Pour Preston et de Waal (2002), l’observation ou l’imagination d’un état émotionnel singulier chez l’autre active automatiquement une représentation chez l’observateur qui va associer des réponses automatiques et somatiques.

L’empathie dépend de structures cérébrales se développant plus précocément et est donc fonctionnelle plus tôt dans le développement que la TDE. On peut aussi considérer qu'il existe différents niveaux d’empathie. Le 1er est de comprendre ce que ressent l’autre quand il ressent la même chose (congruence). Ce niveau est basé sur sa propre représentation d’un état personnel (structures limbiques). Le 2nd niveau est de comprendre ce que ressent l’autre quand il ne ressent pas la même chose. Ce niveau nécessite une capacité de mentalisation (structures préfrontales et temporales).
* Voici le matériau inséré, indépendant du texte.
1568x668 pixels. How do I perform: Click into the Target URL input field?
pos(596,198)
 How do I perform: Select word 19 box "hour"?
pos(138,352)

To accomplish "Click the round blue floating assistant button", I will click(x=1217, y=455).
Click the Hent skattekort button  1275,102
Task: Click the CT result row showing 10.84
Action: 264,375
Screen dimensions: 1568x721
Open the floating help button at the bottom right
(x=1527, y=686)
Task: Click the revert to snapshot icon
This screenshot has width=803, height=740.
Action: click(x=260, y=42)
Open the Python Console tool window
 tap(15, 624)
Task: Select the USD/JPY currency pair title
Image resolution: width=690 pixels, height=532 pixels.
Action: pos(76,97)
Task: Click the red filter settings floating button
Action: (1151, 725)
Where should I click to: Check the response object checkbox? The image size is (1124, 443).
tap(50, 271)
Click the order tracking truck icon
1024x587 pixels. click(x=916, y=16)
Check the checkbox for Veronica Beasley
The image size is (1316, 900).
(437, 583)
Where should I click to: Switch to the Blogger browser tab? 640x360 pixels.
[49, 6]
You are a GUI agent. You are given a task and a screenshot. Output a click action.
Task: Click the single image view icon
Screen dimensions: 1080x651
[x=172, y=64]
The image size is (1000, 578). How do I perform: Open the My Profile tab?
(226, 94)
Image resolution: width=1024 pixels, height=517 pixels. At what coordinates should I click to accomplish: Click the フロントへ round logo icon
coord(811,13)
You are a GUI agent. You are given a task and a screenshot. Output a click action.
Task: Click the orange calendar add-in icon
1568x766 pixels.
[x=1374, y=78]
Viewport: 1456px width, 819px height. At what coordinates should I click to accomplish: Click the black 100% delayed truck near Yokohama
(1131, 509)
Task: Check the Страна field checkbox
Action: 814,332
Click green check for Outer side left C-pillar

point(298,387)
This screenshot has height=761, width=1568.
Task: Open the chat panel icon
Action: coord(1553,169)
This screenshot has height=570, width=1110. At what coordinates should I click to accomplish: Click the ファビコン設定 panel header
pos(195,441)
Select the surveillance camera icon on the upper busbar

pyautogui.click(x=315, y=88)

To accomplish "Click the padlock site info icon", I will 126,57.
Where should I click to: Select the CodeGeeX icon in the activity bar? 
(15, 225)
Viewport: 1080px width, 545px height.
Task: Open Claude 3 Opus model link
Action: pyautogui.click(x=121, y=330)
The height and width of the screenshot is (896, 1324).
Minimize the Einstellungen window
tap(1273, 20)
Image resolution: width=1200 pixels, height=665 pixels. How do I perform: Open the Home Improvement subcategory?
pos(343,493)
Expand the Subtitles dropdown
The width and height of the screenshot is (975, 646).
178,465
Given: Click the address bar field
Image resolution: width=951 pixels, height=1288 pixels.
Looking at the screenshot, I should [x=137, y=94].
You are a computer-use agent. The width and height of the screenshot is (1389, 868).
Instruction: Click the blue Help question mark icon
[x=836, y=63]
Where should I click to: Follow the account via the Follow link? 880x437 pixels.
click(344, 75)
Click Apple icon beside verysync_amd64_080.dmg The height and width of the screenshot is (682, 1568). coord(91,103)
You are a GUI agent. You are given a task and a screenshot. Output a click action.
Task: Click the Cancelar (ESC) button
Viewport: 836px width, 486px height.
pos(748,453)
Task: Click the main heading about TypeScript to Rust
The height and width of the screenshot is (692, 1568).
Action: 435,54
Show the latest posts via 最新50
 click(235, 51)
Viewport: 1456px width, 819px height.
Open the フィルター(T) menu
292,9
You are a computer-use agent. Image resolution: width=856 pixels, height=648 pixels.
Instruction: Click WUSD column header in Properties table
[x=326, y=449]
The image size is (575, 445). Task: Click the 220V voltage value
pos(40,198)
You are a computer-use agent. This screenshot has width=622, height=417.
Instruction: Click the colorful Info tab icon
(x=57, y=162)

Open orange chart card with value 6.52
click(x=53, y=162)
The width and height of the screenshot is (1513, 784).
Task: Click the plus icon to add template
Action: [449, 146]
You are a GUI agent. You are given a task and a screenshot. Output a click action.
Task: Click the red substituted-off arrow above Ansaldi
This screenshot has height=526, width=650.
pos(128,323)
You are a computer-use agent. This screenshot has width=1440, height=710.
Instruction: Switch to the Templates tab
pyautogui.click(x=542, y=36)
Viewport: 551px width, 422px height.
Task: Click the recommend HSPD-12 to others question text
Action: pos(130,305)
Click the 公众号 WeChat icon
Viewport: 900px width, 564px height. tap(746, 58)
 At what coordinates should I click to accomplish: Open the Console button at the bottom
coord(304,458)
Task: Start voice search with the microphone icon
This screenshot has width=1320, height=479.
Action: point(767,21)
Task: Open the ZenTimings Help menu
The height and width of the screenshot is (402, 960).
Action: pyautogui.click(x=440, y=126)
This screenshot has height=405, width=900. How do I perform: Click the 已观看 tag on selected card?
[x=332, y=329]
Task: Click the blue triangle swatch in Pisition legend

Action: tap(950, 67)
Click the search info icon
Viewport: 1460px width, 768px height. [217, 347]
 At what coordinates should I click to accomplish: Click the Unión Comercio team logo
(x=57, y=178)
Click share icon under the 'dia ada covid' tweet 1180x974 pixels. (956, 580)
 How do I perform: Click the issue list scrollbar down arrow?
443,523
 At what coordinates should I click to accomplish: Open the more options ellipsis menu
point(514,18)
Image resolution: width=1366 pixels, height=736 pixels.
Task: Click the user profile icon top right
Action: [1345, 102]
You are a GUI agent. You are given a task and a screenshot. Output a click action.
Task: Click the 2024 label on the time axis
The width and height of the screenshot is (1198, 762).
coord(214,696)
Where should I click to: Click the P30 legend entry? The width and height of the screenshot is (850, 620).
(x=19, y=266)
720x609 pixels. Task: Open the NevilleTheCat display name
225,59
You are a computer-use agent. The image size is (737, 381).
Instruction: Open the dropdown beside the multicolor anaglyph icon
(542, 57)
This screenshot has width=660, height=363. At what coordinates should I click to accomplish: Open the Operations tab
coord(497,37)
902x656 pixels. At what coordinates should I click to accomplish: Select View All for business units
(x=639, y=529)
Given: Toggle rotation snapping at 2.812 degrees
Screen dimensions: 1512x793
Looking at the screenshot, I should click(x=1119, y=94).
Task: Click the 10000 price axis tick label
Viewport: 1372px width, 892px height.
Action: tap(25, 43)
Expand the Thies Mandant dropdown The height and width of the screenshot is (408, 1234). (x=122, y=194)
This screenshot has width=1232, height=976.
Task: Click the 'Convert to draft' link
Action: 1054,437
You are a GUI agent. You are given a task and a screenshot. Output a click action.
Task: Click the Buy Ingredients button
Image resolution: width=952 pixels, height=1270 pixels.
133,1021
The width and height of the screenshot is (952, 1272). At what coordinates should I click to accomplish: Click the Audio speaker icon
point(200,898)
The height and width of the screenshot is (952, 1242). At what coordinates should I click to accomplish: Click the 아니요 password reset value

Les différents travaux qui se sont développés autour de ces concepts d’empathie et de TDE ont émergé des recherches effectuées en primatologie et en psychopathologie, l’objectif majeur étant de contribuer à mieux comprendre l’origine des troubles du comportement et ainsi de mieux les appréhender. Actuellement, la tendance générale est d’opposer deux approches explicatives sur cette capacité de « lire » les autres esprits. Il s’agit d’une part de l’approche liée à la notion de « simulation » et d’autre part, de l’approche liée à la notion de « théorie-théorie ».